Solomon in St. Bonaventure's view was the Plato of the patriarchs. Solomon received wisdom from God as the granting of a desire. (23) Before Christ human beings did not have the illumination of faith, but for all that they could use their reason in two different ways. One way was to use it as an instrument to satisfy their individual curiosity, piling up items of knowledge relative to things as in Aristotelian science; in its other use, natural reason was directed towards the supernatural as giving meaning to all things in the natural world. For St. Bonaventure the most perfect type of such philosophers, so enlightened though without faith, was Solomon. (24)

Stored rows:
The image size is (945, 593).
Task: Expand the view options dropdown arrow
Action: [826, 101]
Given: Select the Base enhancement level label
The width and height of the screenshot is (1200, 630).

Requests:
- A) In the passage on St. Bonaventure and Solomon, from whom did Solomon receive wisdom?
- B) Retype the passage on St. Bonaventure and Solomon word for word from "Solomon in St." to "was Solomon. (24)".

Answer list:
- A) From God, as the granting of a desire.

- B)
Solomon in St. Bonaventure's view was the Plato of the patriarchs. Solomon received wisdom from God as the granting of a desire. (23) Before Christ human beings did not have the illumination of faith, but for all that they could use their reason in two different ways. One way was to use it as an instrument to satisfy their individual curiosity, piling up items of knowledge relative to things as in Aristotelian science; in its other use, natural reason was directed towards the supernatural as giving meaning to all things in the natural world. For St. Bonaventure the most perfect type of such philosophers, so enlightened though without faith, was Solomon. (24)